Only the images are to be dropped; the records themselves must be repeated exactly.
======== Input for this task ========
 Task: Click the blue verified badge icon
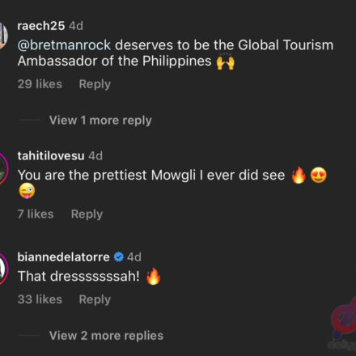[118, 256]
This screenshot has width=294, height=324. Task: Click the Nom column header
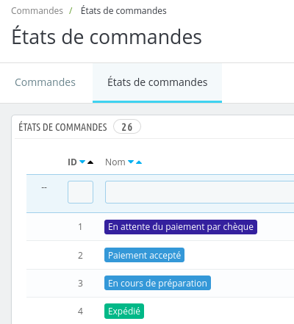[115, 162]
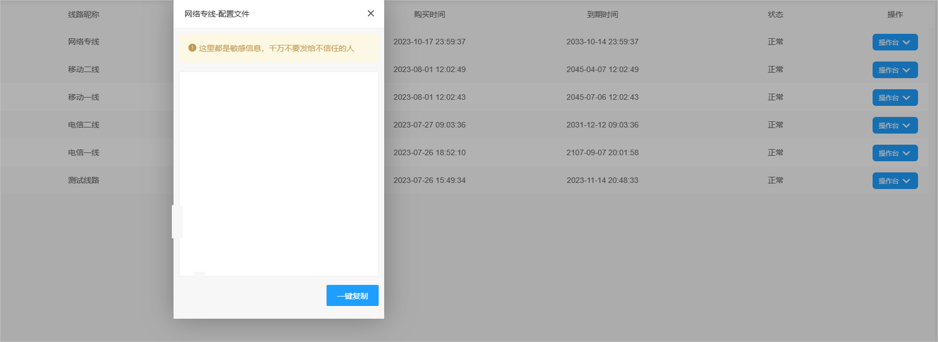
Task: Open the 操作台 dropdown for 网络专线
Action: point(895,42)
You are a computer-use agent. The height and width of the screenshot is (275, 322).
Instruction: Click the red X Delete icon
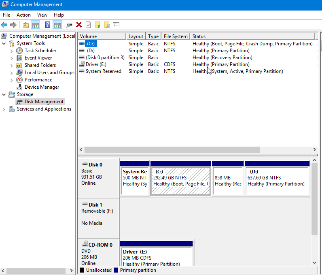pyautogui.click(x=79, y=25)
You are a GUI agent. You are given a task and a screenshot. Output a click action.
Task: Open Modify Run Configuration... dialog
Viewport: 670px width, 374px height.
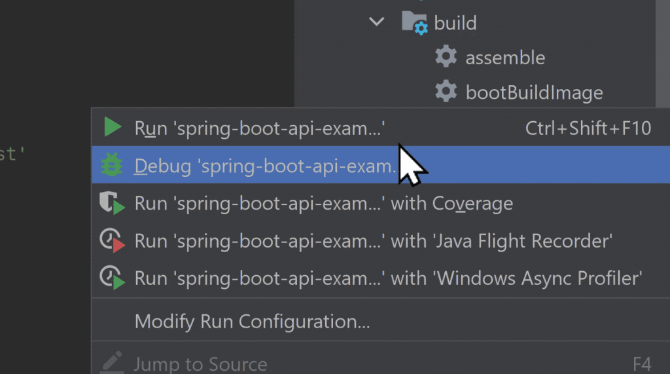[x=252, y=322]
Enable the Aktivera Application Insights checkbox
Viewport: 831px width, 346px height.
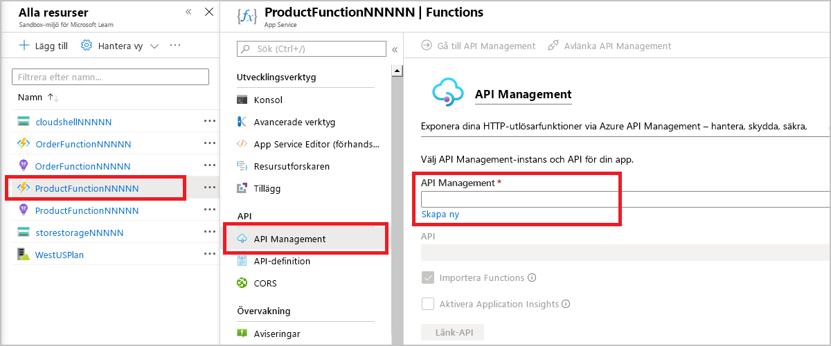coord(428,304)
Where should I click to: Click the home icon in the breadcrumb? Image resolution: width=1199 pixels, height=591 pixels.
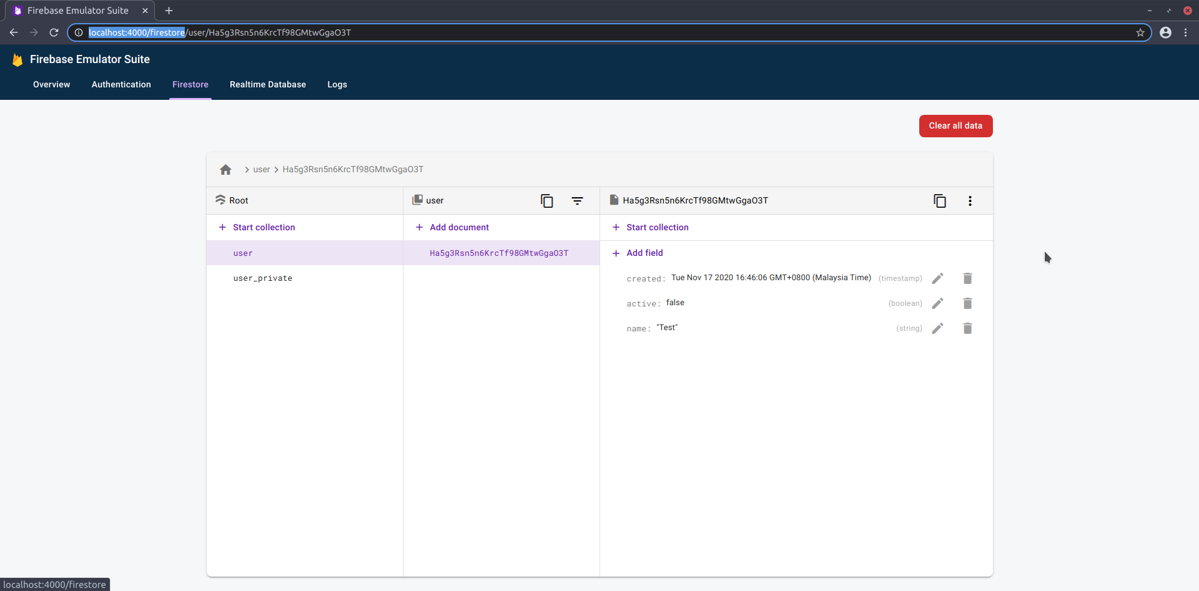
========
▶ _Solution_
 Task: Click the blue verified badge icon
[118, 256]
This screenshot has width=294, height=324. Task: Click the Nom column header
[115, 162]
Task: Open the 操作台 dropdown for 网络专线
Action: point(895,42)
You are a computer-use agent. The height and width of the screenshot is (275, 322).
Instruction: Click the red X Delete icon
pyautogui.click(x=79, y=25)
You are a GUI agent. You are given a task and a screenshot. Output a click action.
Task: Open Modify Run Configuration... dialog
Viewport: 670px width, 374px height.
[x=252, y=322]
Enable the Aktivera Application Insights checkbox
Viewport: 831px width, 346px height.
coord(428,304)
Where should I click to: Click the home icon in the breadcrumb? Image resolution: width=1199 pixels, height=591 pixels.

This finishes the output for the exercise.